Marion Macaulay stood apart, watching the scene with a half-frightened gaze.
'Look, Edith, what a nice-looking girl the new cook is.'
'What a sweet expression she wears, Bertha. Could you fancy any one like her being very wicked? How sad and lonely she looks too! Let us speak to her.'
'Come along, then,' said the impulsive girl, leading the way to the new servant. 'Are you tired after your long journey?' she asked, kindly.
The young girl turned. 'Yes, Miss, a little. Are you Miss Shelley?'
'Yes! Here, sit upon this box, and rest yourself, while we are waiting for papa!'
'Thank you, Miss! But I am more seasick than tired!' she replied.
'And more heartsick than either!' said Edith mentally, noting the sad expression of her features.
'Then come along up to the house, and we will get you a cup of tea, and then you can lie down and have a sleep,' said Bertha.
'Thank you! You are very kind!'
'What is your name?'
'Marion Macaulay, Miss!'
'What a pretty name! Well, come along. You look very unwell!'
The girls walked up to the house, and introduced Marion to her new mistress; and, after the young girl had a cup of tea, she was sent to her room.
Mrs. Shelley was pleased with Marion's appearance, but she shook her head when Bertha asked her what she thought of the new cook, and said 'I am afraid I shall have to teach her that useful art, in return for what she may teach you; as you suggested just now!'
The dray and other things being safely landed, Mr. Shelley took the new hands down to the huts, where he left them, saying as he turned away, 'Now make yourselves as comfortable as you can! I shall not expect you to do much until next week.'
Percy Sinclair's heart sank, as he sat down upon a rough stool in his new quarters. He was now in verity a slave, to be driven hither and thither at the will of another—to be lashed like a dog, if it so pleased his master; for so the law allowed.

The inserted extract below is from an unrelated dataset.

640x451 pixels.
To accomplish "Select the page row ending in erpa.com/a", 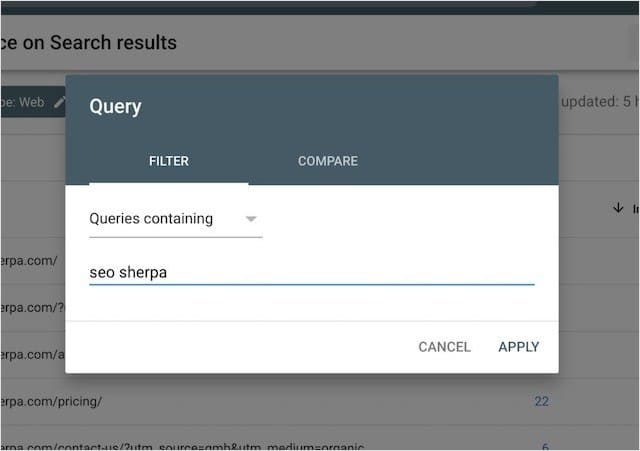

'Come, draw up, mate, and have a pannican o' tea. It's no use bein down in the mouth; you might have got into wus hands than our old man's. Come, draw up!'
The speaker was Hal. Brown, the hut-keeper, a one-legged reminiscence of the battle of Corunna.
Percy Sinclair obeyed mechanically, and took his seat at the table.
'And you, too, young un'!' Hal. continued, addressing the more youthful-looking 'hand.' 'Jest you draw your stool up too, and take this!' he said, filling another pannican with the refreshing beverage.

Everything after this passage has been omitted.